Il n'est pas hostile à l'amendement n° 15. Toutefois, je fais simplement observer à M. le rapporteur que la rédaction retenue au premier alinéa et à la fin de l'article 2 signifie implicitement que les fonds d'épargne retraite ne peuvent s'engager à servir des prestations définies en fonction du salaire de l'adhérent puisqu'elles seront liées aux versements qu'ils auront effectués pour leur compte. Cela dit, si M. le rapporteur souhaite apporter cette précision supplémentaire à l'article 9, je ne m'y opposerai pas.
M. le président. Quel est, dans ces conditions, l'avis de la commission sur le sous-amendement n° 165 ?
M. Philippe Marini, rapporteur. La commission partage l'avis du Gouvernement : elle y est défavorable.
M. le président. Personne ne demande la parole ?...
Je mets aux voix les amendements identiques n°s 76 et 121, repoussés par la commission et par le Gouvernement.

(Les amendements ne sont pas adoptés.)
M. le président. Personne ne demande la parole ?...
Je mets aux voix l'amendement n° 77, repoussé par la commission et par le Gouvernement.

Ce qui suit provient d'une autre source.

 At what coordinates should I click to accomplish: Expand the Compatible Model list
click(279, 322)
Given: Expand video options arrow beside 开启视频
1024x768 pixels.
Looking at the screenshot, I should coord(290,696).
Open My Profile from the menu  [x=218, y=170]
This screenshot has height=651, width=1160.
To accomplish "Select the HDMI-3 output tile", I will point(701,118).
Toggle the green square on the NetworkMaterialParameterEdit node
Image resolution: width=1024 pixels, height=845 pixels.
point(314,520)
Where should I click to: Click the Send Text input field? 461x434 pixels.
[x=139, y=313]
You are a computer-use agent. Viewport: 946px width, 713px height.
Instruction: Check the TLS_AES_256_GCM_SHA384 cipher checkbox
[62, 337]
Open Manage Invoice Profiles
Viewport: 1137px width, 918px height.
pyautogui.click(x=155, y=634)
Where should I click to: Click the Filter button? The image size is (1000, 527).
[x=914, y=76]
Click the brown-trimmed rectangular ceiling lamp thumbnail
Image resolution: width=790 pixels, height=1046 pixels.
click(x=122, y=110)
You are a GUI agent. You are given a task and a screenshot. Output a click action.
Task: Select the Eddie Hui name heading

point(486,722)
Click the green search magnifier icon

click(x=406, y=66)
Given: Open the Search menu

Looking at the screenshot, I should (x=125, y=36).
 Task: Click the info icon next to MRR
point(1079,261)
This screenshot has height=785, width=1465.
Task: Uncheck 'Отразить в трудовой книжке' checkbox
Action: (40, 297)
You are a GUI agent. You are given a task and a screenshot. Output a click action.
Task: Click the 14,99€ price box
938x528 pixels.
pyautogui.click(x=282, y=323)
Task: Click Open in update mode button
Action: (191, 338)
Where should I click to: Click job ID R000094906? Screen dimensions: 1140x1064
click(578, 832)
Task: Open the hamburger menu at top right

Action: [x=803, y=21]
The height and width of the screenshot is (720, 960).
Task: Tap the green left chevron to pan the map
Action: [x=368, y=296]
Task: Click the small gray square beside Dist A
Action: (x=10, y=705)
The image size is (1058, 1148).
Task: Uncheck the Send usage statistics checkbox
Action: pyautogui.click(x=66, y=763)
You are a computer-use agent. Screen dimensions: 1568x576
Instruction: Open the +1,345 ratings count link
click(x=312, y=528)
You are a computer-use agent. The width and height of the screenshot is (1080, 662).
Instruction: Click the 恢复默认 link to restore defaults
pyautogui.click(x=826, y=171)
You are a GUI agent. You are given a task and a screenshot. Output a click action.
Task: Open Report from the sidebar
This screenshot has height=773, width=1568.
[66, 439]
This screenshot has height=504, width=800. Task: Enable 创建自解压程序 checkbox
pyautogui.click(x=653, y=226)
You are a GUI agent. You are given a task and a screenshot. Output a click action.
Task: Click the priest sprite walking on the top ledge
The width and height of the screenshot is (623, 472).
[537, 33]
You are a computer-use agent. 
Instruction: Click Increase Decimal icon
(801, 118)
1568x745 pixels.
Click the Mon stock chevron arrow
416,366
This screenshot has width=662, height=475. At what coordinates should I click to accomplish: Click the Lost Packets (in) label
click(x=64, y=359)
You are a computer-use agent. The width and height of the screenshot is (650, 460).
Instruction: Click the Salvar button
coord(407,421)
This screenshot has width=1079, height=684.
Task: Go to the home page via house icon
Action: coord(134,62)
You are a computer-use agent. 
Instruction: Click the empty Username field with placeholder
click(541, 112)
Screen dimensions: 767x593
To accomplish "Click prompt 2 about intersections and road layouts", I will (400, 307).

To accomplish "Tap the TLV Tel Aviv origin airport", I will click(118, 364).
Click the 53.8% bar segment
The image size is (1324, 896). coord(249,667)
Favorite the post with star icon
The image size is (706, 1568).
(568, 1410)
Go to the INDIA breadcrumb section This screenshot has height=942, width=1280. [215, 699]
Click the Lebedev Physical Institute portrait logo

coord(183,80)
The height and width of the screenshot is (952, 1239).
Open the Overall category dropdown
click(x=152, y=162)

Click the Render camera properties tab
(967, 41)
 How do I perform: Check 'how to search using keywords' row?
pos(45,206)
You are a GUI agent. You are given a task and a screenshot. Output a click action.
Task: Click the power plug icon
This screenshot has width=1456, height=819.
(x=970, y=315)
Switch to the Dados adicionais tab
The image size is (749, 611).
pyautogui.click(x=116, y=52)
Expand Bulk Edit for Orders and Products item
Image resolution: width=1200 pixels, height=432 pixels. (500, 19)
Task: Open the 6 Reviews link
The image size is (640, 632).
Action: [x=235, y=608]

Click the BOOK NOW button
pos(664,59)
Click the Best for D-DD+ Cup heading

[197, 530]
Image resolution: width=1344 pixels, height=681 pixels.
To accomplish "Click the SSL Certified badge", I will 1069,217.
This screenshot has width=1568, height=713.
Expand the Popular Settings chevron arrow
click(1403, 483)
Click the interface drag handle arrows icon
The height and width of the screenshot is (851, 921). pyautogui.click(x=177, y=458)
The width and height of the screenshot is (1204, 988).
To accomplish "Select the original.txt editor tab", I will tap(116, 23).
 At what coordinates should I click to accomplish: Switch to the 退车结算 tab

(L'amendement n'est pas adopté.)
M. le président. Personne ne demande la parole ?...
Je mets aux voix le sous-amendement n° 78, repoussé par la commission et par le Gouvernement.

(Le sous-amendement n'est pas adopté.)
M. le président. Personne ne demande la parole ?...
Je mets aux voix le sous-amendement n° 165, repoussé par la commission et par le Gouvernement.

(Le sous-amendement n'est pas adopté.)
M. le président. Je vais mettre aux voix le sous-amendement n° 166.
M. Marc Massion. Je demande la parole pour explication de vote.
M. le président. La parole est à M. Massion.
M. Marc Massion. Je souhaite apporter quelques précisions supplémentaires. Le code des assurances prévoit deux types de contrats que, dans un souci de protection des assurés, les directives européennes imposent de nettement dissocier. Tout d'abord, les risques sont à la charge de l'assureur lorsqu'il s'agit de contrats libellés en francs et du souscripteur lorsqu'il s'agit de contrats libellés en unités de compte. Il est essentiel, pour la protection des retraites, que seuls des contrats en francs puissent être gérés par les fonds de pension.
M. le président. Personne ne demande plus la parole ?...
Je mets aux voix le sous-amendement n° 166, repoussé par la commission et par le Gouvernement.

(Le sous-amendement n'est pas adopté.)
M. le président. Personne ne demande la parole ?...
Je mets aux voix l'amendement n° 13, accepté par le Gouvernement.

(L'amendement est adopté.)
M. le président. Personne ne demande la parole ?...
Je mets aux voix l'amendement n° 14, accepté par le Gouvernement.

(L'amendement est adopté.)
M. le président. Personne ne demande la parole ?...
Je mets aux voix l'amendement n° 15, accepté par le Gouvernement.

(L'amendement est adopté.)
M. le président. Personne ne demande la parole ?...
Je mets aux voix l'article 9, modifié.

(L'article 9 est adopté.)
M. le président. La suite de la discussion est renvoyée à la prochaine séance.